Les généraux israéliens réunis à Herzliya devront mettre des années à analyser ce qui s’est passé au Golan, le 10 mai, entre minuit et 2 heures: leur défaite dépasse tout simplement leur entendement.
Depuis l’attaque israélienne contre T4, le 9 avril, qui a coûté la vie à sept conseillers militaires iraniens, Israël attendait la riposte : il avait même placé son armée en état d’alerte maximale sur une vaste étendue allant de Haïfa, Israël-nord en passant et incluant Nahariya, Safed et le Golan. Les congés des soldats avaient été annulés et les sirènes d’alerte, prêtes à retenir à tout instant. Le Renseignement israélien, les militaires comme les civils, n’avaient pas baissé un seul instant la garde, surveillant à plein régime le ciel du nord de la Palestine, du sud du Liban et du sud-est de la Syrie via d’incessantes opérations de patrouille pour éviter toute « désagréable surprise ». Or, cette surprise est tombée du ciel le 10 mai sans qu’Israël soit capable d’en prévoir ni l’heure, ni l’ampleur, ni même le lieu.
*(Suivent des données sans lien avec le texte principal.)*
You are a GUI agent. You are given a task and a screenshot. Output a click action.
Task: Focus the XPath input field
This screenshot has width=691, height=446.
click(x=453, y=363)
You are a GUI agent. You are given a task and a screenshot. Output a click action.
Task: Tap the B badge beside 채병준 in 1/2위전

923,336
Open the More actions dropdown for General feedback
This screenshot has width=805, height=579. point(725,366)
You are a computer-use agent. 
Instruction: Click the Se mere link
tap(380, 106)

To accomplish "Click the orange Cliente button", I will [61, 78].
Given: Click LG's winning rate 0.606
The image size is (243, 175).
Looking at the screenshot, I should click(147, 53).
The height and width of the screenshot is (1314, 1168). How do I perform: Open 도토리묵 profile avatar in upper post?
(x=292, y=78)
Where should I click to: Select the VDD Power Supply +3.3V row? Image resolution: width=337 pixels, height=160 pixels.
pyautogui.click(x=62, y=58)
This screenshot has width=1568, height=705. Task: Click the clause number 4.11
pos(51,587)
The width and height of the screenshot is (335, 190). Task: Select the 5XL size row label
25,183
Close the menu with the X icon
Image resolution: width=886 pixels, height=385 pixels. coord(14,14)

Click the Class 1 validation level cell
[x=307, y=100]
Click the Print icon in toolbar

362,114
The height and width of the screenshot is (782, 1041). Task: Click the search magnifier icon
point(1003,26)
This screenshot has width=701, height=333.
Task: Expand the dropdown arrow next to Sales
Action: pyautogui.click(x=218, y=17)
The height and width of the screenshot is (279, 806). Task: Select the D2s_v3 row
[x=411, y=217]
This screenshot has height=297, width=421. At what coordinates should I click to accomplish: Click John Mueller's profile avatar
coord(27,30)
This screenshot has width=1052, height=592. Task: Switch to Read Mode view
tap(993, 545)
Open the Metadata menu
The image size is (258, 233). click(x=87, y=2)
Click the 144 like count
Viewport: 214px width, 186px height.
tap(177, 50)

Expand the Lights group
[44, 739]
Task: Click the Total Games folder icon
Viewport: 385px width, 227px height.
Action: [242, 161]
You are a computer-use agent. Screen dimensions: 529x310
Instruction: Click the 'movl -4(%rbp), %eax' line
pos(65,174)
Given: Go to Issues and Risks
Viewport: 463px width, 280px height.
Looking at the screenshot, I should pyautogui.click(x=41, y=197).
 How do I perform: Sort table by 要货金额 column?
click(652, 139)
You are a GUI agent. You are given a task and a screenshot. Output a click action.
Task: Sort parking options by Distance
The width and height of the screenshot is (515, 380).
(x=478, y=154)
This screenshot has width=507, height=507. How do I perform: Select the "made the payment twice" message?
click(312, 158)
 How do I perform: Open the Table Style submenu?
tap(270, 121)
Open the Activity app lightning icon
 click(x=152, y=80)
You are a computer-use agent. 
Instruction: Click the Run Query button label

La riposte de la Résistance a duré, en termes d’heures, bien plus que les frappes israéliennes du 9 avril contre T4 ou encore les tirs de missiles tripartites USA/France/Grande-Bretagne du 14 avril contre les cibles en Syrie. Elle a été à la fois " concise", "efficace" et "focalisée". Si l’armée israélienne est ce qu’elle prétend être, l’opération du Golan n’aurait pas dû avoir lieu, elle n’aurait pas dû non plus, durer des heures. Ceci revient à dire que l’axe de la Résistance a superbement su détourner la vigilance des appareils de surveillance d’Israël, agissant suivant le principe ô combien décisif de surprise et sur une vaste zone aussi grande que le Golan occupé.
Mais, la riposte n’a pas été qu’une défaite du Renseignement israélien : ces dernières années, Tel-Aviv a dépensé des dizaines, voire des centaines, de milliards de dollars pour barricader le Golan, ce lieu hautement symbolique où l’armée arabe a cédé la partie à Israël en 1967. Les 67 missiles tirés contre les dix cibles israéliennes n’ont pas été interceptés ou si peu, Dôme de fer, Fronde de David et autres gadgets du fameux bouclier ayant lamentablement échoué.
Incapable de contrer le déluge de missiles qui a laissé un lourd bilan coté israélien, Tel-Aviv a attendu, hébété, la fin de l’attaque pour lancer ses 28 « F-15 » et « F-16 » bomber « les bases iraniennes » en territoire syrien. Tel-Aviv dit avoir réduit en cendres ces « bases » sur un champ d’action pas plus large que quelque 150 kilomètres carrés. Pas une seule image-satellite en revanche de supposées bases iraniennes écrasées sous les bombes et missiles, alors qu’Israël a habitué le monde à bomber le torse pour des « performances » dix fois moins importantes. Tout ce que l'armée israélienne a publié est une grotesque vidéo que Tel-Aviv dit avoir tournée sur un site de batterie « Pantsir » syrien :
Curieuse authentification pour un régime israélien qui se dit capable de percer le programme nucléaire secret iranien, quitte même à en dévoiler 55 000 fichiers d’un coup et lors d’un inoubliable numéro de « Bibi Show ».
La réalité est que les raids israéliens du 10 mai, déclenchés dans la précipitation et après l’attaque contre le Golan, n’ont touché ni l’Iran ni le Hezbollah. Le bilan des pertes infligées à l’armée syrienne à Quneïtra ne fournit pas non plus de motif de fierté à Israël : trois soldats syriens morts et cinq soldats syriens blessés.
La réalité est aussi qu’aux premières minutes suivant la riposte de la Résistance, Netanyahu s’est précipité, d’après les sources bien informées, sur la combine pour appeler Moscou, puis Londres, Bern, Paris et Washington, croyant avoir à faire face à « la Grande bataille » Israël/Résistance. Il a tenté de la sorte de stopper l’escalade avant qu’il ne soit trop tard. Mais l’embrasement du 10 mai au Golan n’était pas la « Grande guerre », mais une « bataille » qui donne une petite idée de ce que pourrait être la vraie Grande guerre.
De Moscou à Washington en passant par Londres et Paris, les « amis » d’Israël se sont contentés d’appeler à la désescalade, signe que Tel-Aviv s’est lourdement trompé d’avoir poussé loin la rhétorique guerrière et sa débilité à jouer avec le feu, en comptant naïvement sur le soutien de l’Occident…Au demeurant, le 10 mai a été riche en enseignements : au Moyen-Orient, rien ne se fera plus sans que soit pris en compte le facteur « Résistance » et ce, avec ou sans les S-300.